Malûm Korona günleri..
Umumiyetle evdeyiz..
Bir başka ifadeyle, mecburi ikâmet..
Evde olan ne yapar?..
Hele de bizim gibi eski yazar çizer taifesindense?..
Eski defterleri karıştırır..
Biz de öyle yaptık..
Birkaç kitap geçti elime.. Bir tanesi oldukça ilgimi çekti.. 2009 tarihine götürdü beni..
Yemek uzmanı ve yemek kültürü yazarı Sevim Gökyıldız, Hanımefendinin başarılı bir eseri..
“İstanbul’da 40 Yıllık 40 Lezzet Durağı” adlı çalışmasının ardından İstanbul’un Esnaf Lokantaları’nı da kitaplaştırmış Sevim Hanım..
İstanbul Ticaret Odası’nın o yıllardaki Başkanı kültür duayeni, nezâket timsali, gönül adamı ve Dostlar Divanımızın köşe taşlarından Doç. Dr. Murat Yalçıntaş kardeşimin desteğiyle hazırlanan “İstanbul’un Esnaf Lokantaları” adlı kitabı bir kere daha inceleme imkânını buldum.. Hatıralar debreşti.. O kitabın tanıtım gününe bende davet edilmiştim.. Zaten Murat kardeşim İTO'nun yurt içi yurt dışı pek çok etkinliklerine beni davet ederdi.. Ve o güzel günü bir kere daha hatırladım.. Önce tanıtım töreni gerçekleşmişti, ardından da kitaba konu olan yemekler ikram edilmişti misafirlere.. Lokanta sahipleri ürünleriyle beraber davetlilerin huzuruna çıktılar..
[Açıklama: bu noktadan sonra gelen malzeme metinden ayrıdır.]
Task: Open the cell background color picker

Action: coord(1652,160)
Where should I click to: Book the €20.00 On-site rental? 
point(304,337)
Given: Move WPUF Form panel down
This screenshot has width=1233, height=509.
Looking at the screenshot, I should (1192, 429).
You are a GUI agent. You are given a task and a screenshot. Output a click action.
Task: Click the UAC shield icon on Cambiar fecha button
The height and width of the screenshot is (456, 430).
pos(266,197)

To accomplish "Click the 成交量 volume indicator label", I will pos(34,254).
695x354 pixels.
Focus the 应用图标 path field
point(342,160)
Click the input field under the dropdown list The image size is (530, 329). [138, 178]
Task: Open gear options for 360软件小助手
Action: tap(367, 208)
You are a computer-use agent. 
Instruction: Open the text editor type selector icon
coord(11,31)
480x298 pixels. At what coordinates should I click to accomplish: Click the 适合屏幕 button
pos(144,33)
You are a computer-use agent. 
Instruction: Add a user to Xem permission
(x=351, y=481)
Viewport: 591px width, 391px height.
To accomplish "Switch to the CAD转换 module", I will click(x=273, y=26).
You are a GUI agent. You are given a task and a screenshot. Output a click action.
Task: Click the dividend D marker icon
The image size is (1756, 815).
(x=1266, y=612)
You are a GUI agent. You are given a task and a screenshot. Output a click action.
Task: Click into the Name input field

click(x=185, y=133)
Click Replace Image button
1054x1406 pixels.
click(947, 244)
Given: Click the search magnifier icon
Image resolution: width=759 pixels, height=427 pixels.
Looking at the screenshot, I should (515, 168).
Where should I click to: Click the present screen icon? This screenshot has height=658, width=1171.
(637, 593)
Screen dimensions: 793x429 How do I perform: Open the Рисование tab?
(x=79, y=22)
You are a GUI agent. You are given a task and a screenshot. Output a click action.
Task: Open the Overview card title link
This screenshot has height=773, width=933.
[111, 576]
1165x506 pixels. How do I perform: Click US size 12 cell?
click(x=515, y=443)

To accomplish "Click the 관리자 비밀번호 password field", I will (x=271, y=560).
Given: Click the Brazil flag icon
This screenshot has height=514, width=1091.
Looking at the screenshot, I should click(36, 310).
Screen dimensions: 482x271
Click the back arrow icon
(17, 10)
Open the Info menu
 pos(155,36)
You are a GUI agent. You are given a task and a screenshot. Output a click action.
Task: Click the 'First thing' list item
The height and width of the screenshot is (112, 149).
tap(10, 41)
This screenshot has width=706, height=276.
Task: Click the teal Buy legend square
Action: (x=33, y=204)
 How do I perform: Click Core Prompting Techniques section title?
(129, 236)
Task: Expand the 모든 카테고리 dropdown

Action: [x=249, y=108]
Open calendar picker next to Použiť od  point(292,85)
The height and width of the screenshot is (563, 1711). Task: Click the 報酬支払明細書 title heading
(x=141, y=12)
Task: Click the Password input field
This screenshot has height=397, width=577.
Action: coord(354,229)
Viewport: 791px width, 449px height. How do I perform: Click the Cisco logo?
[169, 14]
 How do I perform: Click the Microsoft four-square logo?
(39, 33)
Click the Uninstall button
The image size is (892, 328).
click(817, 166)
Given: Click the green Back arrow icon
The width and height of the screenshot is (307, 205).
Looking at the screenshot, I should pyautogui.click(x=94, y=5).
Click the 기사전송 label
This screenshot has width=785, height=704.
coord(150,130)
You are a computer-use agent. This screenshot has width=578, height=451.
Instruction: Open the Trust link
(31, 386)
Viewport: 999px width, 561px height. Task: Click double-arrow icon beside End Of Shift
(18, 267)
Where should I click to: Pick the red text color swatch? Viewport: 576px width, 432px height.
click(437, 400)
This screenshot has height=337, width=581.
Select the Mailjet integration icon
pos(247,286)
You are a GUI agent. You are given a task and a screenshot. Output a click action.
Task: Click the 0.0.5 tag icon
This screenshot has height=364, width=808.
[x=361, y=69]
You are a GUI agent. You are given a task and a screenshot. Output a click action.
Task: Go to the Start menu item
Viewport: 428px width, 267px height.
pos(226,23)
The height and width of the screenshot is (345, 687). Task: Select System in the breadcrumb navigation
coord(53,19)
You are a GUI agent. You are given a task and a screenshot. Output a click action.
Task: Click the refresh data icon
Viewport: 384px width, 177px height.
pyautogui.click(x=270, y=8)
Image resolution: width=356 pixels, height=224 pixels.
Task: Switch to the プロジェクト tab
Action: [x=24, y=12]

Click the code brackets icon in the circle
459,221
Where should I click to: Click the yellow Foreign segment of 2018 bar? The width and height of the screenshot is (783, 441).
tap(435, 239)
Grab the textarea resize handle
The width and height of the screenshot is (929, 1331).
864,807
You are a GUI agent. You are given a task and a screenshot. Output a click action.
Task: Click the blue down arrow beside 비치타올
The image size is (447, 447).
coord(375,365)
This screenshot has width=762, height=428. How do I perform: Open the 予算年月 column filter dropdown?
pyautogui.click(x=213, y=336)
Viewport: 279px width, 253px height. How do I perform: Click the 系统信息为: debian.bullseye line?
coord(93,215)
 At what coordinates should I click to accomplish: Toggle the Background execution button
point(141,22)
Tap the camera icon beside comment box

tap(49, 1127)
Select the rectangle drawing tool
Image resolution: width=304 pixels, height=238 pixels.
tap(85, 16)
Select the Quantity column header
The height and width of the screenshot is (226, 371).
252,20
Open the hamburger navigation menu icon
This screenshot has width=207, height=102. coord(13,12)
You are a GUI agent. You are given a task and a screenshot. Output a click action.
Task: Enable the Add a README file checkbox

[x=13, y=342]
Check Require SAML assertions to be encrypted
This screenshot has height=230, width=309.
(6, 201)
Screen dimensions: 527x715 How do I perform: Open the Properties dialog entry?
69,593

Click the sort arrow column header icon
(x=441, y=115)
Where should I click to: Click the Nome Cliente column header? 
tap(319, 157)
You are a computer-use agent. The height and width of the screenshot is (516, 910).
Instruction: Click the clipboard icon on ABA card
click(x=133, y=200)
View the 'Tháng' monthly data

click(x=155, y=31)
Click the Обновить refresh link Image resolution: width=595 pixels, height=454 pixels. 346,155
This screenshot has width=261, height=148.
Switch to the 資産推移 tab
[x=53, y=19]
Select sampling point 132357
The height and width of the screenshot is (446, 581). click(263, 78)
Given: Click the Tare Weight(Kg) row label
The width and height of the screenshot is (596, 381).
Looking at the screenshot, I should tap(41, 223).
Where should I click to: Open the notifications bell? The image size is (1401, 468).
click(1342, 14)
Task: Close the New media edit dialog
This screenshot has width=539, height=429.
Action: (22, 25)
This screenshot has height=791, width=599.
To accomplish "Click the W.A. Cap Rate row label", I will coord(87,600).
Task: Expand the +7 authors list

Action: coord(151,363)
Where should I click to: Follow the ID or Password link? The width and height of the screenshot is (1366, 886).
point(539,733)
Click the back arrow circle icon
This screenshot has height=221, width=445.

Kitaba konu olan, esnaf lokantaları.. Bir zamanlar aziz İstanbul’umuzun hemen her köşesinde sıkça görülürdü.. Mesela, doğup büyüdüğümüz Fatih'deki tarihi Malta Çarşısı’nda benim hatırladığım 3 - 4 tane esnaf lokantası vardı.. Hatta lokanta olarak da tanımlamazlardı kendilerini.. Ahçı yazarlardı tabelâlarına.. Sonra, fast-food, kebap ve lahmacun kültürü egemenlik kurunca bu lokantaların adedinde azalma oldu.. Ama çok şükür ki bitmediler.. Ve bizler onlara sahip çıktıkça da yaşayacaklar..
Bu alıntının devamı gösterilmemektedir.